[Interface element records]
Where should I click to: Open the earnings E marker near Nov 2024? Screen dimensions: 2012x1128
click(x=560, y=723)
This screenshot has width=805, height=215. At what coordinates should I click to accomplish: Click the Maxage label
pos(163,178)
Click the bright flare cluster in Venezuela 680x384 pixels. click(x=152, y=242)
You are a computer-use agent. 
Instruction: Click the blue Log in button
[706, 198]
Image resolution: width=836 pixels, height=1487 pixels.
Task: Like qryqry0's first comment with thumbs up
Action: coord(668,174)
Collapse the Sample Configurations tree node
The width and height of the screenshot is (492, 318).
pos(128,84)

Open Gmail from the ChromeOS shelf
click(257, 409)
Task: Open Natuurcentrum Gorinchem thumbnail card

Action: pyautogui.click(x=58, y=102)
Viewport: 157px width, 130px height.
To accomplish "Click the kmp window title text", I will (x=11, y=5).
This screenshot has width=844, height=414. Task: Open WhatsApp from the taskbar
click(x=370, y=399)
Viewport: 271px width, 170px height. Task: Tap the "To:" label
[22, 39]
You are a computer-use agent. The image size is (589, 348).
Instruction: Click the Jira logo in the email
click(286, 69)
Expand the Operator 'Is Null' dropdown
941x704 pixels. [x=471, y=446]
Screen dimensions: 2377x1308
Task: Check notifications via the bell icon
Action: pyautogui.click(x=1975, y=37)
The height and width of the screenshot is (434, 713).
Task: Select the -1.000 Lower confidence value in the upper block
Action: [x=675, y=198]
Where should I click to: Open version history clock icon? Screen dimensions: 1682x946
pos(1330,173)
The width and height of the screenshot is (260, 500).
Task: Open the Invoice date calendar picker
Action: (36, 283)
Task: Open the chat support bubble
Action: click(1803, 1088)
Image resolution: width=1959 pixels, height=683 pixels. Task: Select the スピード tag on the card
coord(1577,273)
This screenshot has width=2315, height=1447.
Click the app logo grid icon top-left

What to work on - Reproduce every one of the records above word for word, with no changes.

Answer to the task -
Where should I click to: Open the earnings E marker near Nov 2024? Screen dimensions: 2012x1128
click(x=560, y=723)
This screenshot has width=805, height=215. At what coordinates should I click to accomplish: Click the Maxage label
pos(163,178)
Click the bright flare cluster in Venezuela 680x384 pixels. click(x=152, y=242)
You are a computer-use agent. 
Instruction: Click the blue Log in button
[706, 198]
Image resolution: width=836 pixels, height=1487 pixels.
Task: Like qryqry0's first comment with thumbs up
Action: coord(668,174)
Collapse the Sample Configurations tree node
The width and height of the screenshot is (492, 318).
pos(128,84)

Open Gmail from the ChromeOS shelf
click(257, 409)
Task: Open Natuurcentrum Gorinchem thumbnail card

Action: pyautogui.click(x=58, y=102)
Viewport: 157px width, 130px height.
To accomplish "Click the kmp window title text", I will (x=11, y=5).
This screenshot has width=844, height=414. Task: Open WhatsApp from the taskbar
click(x=370, y=399)
Viewport: 271px width, 170px height. Task: Tap the "To:" label
[22, 39]
You are a computer-use agent. The image size is (589, 348).
Instruction: Click the Jira logo in the email
click(286, 69)
Expand the Operator 'Is Null' dropdown
941x704 pixels. [x=471, y=446]
Screen dimensions: 2377x1308
Task: Check notifications via the bell icon
Action: pyautogui.click(x=1975, y=37)
The height and width of the screenshot is (434, 713).
Task: Select the -1.000 Lower confidence value in the upper block
Action: [x=675, y=198]
Where should I click to: Open version history clock icon? Screen dimensions: 1682x946
pos(1330,173)
The width and height of the screenshot is (260, 500).
Task: Open the Invoice date calendar picker
Action: (36, 283)
Task: Open the chat support bubble
Action: click(1803, 1088)
Image resolution: width=1959 pixels, height=683 pixels. Task: Select the スピード tag on the card
coord(1577,273)
This screenshot has width=2315, height=1447.
Click the app logo grid icon top-left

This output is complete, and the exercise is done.